> **Stated problem**
Update the data below, starting at the line that has "You are a computer-use agent. Screen" and stopping after the line that has "tap(797, 16)", by replacing "dropdown" with "menu" and keeping everything else the same. Return only those lines.

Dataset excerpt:
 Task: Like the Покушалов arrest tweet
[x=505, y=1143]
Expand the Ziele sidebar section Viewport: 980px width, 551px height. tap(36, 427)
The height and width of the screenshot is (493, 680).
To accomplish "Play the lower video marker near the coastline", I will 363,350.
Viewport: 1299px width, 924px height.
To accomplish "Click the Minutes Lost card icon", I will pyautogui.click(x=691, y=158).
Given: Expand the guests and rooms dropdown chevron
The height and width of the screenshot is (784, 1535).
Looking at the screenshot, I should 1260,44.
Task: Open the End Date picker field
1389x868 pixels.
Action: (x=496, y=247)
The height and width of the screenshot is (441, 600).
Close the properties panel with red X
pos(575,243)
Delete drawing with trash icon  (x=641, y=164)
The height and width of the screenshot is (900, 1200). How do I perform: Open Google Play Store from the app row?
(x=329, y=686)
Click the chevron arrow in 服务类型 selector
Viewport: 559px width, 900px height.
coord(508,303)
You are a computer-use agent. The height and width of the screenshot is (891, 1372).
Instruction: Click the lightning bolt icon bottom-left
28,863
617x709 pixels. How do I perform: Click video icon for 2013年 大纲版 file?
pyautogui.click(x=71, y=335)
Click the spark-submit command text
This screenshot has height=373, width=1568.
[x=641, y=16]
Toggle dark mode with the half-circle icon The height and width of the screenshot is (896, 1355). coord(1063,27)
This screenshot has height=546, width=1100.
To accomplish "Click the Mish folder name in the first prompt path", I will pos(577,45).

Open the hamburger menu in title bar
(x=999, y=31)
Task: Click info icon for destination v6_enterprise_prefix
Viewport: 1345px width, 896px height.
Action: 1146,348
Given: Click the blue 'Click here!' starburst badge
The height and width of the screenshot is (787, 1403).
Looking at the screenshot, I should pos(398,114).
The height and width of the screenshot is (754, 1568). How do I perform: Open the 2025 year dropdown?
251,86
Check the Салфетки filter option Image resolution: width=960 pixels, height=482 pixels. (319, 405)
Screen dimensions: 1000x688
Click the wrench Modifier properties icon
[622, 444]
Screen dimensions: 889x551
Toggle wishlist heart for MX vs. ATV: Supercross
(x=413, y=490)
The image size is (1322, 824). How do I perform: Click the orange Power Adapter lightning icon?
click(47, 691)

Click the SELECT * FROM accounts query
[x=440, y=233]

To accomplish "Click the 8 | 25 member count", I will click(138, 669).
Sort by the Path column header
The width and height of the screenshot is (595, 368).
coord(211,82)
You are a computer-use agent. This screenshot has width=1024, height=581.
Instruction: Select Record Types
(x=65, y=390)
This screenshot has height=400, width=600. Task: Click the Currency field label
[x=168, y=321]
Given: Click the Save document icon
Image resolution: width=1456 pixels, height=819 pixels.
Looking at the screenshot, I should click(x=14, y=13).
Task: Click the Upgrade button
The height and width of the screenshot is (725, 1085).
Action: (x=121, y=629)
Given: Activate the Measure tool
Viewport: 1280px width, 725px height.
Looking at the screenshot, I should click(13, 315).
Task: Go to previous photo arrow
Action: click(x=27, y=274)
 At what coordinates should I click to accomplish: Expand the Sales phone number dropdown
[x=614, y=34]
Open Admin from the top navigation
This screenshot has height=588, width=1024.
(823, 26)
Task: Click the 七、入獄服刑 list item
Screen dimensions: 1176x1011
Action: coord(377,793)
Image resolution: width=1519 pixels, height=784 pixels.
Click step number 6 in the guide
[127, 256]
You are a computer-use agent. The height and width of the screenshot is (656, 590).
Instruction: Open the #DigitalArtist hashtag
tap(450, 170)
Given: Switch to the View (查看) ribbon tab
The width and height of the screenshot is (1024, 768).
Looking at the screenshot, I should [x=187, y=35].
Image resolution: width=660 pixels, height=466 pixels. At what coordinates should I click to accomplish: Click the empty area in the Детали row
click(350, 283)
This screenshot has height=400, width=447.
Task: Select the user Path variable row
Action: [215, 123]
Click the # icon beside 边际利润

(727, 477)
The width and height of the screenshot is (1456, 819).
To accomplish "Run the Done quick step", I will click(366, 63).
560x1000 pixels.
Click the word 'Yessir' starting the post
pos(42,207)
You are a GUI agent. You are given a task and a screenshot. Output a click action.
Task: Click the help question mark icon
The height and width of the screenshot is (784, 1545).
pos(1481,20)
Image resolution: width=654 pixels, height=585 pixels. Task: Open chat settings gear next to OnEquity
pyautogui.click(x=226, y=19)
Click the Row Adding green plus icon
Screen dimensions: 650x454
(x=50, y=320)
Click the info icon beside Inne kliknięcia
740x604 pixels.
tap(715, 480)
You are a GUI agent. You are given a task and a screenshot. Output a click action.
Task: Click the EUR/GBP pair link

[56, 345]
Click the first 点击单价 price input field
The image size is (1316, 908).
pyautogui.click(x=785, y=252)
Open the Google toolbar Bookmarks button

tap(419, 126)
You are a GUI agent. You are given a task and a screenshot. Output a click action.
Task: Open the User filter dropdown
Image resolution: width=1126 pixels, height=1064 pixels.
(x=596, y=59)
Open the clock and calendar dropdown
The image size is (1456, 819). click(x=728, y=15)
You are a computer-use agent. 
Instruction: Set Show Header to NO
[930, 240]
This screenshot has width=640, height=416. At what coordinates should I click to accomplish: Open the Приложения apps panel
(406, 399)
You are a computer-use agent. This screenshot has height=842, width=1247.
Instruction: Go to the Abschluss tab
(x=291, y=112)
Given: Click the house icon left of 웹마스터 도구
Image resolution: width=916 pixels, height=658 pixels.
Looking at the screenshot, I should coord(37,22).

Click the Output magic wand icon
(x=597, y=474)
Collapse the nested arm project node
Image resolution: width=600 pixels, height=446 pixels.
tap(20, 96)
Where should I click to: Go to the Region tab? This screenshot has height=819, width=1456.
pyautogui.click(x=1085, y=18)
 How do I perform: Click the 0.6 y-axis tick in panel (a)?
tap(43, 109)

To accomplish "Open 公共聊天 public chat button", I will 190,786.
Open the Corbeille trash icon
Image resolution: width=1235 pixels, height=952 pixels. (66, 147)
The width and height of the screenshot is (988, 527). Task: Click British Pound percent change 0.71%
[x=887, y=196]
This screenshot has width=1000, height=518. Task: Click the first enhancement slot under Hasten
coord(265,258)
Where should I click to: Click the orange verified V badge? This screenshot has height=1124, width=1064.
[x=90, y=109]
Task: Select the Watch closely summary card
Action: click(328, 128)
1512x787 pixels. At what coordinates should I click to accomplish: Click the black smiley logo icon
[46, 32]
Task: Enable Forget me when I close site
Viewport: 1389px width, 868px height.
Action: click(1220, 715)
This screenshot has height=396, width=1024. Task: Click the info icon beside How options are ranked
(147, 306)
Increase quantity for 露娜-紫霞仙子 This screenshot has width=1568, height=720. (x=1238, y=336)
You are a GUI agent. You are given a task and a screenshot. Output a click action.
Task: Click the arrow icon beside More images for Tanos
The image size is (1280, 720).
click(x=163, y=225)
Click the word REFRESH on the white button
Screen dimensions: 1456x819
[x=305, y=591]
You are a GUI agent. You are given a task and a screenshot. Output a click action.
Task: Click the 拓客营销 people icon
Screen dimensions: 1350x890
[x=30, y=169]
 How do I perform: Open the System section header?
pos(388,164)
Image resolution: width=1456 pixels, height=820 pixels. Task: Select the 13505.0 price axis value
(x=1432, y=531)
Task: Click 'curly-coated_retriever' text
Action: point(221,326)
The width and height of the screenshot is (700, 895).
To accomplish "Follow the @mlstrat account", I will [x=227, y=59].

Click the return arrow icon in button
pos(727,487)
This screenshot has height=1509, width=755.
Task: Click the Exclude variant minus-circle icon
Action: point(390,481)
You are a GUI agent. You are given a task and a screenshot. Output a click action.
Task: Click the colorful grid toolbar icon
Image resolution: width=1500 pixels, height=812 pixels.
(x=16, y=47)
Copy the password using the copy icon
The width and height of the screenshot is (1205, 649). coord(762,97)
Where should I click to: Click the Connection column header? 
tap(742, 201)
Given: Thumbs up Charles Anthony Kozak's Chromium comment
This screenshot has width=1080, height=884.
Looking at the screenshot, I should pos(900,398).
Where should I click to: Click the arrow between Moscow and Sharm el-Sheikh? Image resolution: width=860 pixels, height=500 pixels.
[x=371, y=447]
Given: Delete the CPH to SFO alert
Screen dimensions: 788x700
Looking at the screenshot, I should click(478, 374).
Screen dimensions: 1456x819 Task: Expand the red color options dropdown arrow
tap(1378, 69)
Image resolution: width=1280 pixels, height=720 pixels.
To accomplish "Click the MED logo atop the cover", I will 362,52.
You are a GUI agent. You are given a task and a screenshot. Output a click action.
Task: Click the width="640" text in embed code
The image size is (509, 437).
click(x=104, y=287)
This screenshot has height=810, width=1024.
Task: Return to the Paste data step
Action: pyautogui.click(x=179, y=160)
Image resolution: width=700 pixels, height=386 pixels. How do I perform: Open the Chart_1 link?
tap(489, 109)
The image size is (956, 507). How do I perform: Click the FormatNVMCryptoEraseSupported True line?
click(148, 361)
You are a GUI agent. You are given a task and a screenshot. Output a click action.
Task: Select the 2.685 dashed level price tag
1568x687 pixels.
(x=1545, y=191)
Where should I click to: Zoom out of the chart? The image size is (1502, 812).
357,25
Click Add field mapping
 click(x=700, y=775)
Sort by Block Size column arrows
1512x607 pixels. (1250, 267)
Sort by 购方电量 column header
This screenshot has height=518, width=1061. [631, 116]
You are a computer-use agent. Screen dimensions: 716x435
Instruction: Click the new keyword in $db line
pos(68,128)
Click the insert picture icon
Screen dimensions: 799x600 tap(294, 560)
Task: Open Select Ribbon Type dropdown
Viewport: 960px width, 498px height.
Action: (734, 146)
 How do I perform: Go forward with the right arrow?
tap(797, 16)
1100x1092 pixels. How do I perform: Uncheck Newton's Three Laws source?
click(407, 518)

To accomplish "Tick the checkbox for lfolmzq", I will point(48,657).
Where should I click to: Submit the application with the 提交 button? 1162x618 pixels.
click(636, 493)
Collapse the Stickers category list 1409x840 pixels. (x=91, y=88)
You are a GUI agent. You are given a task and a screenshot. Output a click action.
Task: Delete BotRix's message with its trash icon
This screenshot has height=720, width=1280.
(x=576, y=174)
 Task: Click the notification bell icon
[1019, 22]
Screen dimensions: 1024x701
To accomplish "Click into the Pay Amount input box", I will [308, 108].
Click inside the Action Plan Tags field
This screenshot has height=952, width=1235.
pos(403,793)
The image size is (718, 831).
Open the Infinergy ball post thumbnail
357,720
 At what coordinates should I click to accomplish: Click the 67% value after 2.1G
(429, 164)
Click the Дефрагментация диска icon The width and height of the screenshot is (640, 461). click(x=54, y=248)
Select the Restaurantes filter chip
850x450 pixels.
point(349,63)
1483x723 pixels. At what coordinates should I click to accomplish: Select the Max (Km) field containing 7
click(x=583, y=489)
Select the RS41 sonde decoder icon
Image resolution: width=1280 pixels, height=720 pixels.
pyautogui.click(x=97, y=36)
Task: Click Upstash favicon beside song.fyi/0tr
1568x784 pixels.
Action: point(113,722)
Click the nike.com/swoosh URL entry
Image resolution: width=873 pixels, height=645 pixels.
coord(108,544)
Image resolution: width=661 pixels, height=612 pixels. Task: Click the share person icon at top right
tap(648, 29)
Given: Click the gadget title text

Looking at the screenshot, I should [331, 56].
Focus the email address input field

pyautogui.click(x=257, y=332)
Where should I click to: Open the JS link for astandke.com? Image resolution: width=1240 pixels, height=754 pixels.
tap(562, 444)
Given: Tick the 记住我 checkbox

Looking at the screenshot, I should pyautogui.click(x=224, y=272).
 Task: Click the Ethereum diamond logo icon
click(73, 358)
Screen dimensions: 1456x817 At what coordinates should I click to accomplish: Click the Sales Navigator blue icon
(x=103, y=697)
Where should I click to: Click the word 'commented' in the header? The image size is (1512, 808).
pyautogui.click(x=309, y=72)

> **Exercise output**
You are a computer-use agent. Screen dimensions: 716x435
Instruction: Click the new keyword in $db line
pos(68,128)
Click the insert picture icon
Screen dimensions: 799x600 tap(294, 560)
Task: Open Select Ribbon Type menu
Viewport: 960px width, 498px height.
Action: (734, 146)
 How do I perform: Go forward with the right arrow?
tap(797, 16)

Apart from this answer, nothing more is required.